[Listing for finding displayed items]
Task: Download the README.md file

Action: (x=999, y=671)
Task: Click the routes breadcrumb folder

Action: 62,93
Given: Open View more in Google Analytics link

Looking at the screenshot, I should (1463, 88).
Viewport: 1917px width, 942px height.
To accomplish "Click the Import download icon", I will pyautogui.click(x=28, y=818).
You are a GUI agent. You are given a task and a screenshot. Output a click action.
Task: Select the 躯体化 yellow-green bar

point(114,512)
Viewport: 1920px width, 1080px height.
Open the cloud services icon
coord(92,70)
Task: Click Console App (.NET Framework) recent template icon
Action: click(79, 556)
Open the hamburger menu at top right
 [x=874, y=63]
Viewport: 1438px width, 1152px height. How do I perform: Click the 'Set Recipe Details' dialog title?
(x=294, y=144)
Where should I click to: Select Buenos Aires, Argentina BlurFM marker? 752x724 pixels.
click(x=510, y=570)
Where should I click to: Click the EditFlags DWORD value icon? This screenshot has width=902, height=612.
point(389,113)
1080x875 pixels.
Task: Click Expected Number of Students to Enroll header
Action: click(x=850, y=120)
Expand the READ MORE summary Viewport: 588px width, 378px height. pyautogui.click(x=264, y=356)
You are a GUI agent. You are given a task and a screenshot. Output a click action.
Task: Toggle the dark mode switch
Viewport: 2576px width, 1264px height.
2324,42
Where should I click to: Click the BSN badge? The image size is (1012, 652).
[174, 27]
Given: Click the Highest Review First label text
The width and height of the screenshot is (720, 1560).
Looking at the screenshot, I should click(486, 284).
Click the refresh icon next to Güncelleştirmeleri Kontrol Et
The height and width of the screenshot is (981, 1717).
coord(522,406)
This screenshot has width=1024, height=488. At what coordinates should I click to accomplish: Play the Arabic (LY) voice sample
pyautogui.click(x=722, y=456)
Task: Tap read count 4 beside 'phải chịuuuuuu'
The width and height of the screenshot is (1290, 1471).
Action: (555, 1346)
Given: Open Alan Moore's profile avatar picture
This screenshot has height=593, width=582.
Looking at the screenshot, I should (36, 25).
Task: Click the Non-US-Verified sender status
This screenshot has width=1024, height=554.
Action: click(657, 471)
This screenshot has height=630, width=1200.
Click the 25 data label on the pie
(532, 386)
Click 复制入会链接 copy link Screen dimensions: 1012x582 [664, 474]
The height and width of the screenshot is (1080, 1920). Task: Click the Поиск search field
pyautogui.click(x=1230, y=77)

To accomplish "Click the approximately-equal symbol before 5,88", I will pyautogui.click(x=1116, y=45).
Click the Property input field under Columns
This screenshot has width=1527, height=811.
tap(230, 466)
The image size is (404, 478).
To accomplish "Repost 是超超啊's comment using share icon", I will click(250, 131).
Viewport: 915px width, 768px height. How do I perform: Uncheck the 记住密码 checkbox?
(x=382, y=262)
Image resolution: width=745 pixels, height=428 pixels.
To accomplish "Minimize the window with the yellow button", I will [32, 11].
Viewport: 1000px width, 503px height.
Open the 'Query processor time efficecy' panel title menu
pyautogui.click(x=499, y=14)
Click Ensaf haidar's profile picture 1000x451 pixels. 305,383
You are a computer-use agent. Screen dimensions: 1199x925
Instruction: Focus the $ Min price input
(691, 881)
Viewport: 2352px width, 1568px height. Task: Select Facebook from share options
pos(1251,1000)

> **What you need to do**
Can you write out the lines again, starting at the line containing "will pyautogui.click(x=1116, y=45)." and ending at the last line of the listing, with the requests kept as they are but every coordinate in the answers scaled by 0.95 and rounded to a whole number, halves rounding up?

> **Exercise output**
To accomplish "Click the approximately-equal symbol before 5,88", I will pyautogui.click(x=1060, y=43).
Click the Property input field under Columns
This screenshot has width=1527, height=811.
tap(219, 443)
The image size is (404, 478).
To accomplish "Repost 是超超啊's comment using share icon", I will click(238, 124).
Viewport: 915px width, 768px height. How do I perform: Uncheck the 记住密码 checkbox?
(x=363, y=249)
Image resolution: width=745 pixels, height=428 pixels.
To accomplish "Minimize the window with the yellow button", I will [30, 10].
Viewport: 1000px width, 503px height.
Open the 'Query processor time efficecy' panel title menu
pyautogui.click(x=474, y=13)
Click Ensaf haidar's profile picture 1000x451 pixels. 290,364
You are a computer-use agent. Screen dimensions: 1199x925
Instruction: Focus the $ Min price input
(656, 837)
Viewport: 2352px width, 1568px height. Task: Select Facebook from share options
pos(1188,950)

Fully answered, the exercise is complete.